Encryption: Law vs Science

by Joanne Matisonn, Governance Professional

The debate around Apple vs the FBI in regard to Apple’s failure to comply with a Court Order in California ordering Apple to assist the U.S Government in unlocking the iPhone of one of the shooters in the San Bernardino terrorist attack that took place on 2 December 2015 continues. So far, the debate has centred around security vs the right to privacy issue which I explored in my March 2016 editorial.

I watched a fascinating debate between Edward Snowden and Fareed Zakaria on Global Public Square on CNN recently, where the debate pivoted to one of law vs science following the proposed U.S.A. legislation mandating companies to immediately decrypt all communications when ordered to do so by a court. The law applies to everyone and finding the balance between the values of security and privacy is challenging.

Zakaria argued that government should have lawful access to encrypted messages or documents and that in fact there is no difference between access to bank records and iPhone data.  The parameters around what government should and should not be allowed to do and what information it should have access to should be clearly defined and supported by a court order.  These policy issues should be agreed to urgently.  In addition, weaknesses in information technology security need to be identified and security improved before a catastrophic incident occurs.  Wide access by government to break encryption codes lawfully to pursue criminal activity provides opportunities for criminal elements to also break encryption codes, threatening everyone’s privacy and security and therefore must be circumscribed.
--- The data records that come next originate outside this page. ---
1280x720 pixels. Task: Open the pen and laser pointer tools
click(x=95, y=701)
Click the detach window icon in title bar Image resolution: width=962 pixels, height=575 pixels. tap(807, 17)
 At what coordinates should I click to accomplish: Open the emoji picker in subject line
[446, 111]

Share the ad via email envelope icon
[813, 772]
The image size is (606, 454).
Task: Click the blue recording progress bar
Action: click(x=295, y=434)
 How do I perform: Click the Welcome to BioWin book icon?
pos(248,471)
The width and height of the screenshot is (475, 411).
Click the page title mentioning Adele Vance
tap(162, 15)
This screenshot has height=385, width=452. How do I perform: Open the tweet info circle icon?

Snowden acknowledged that encryption is problematic for addressing criminal activity but did not accept that government should be allowed access to all encrypted information even if it was supported by a court order. These are competing values.  He suggested that with patience, IT experts could break an encryption.  It is just a matter of science. He recommended that law enforcement use other avenues to pursue criminals such as online encryption platforms for black market drug sales.  This would be preferable as it would not weaken current encryption security.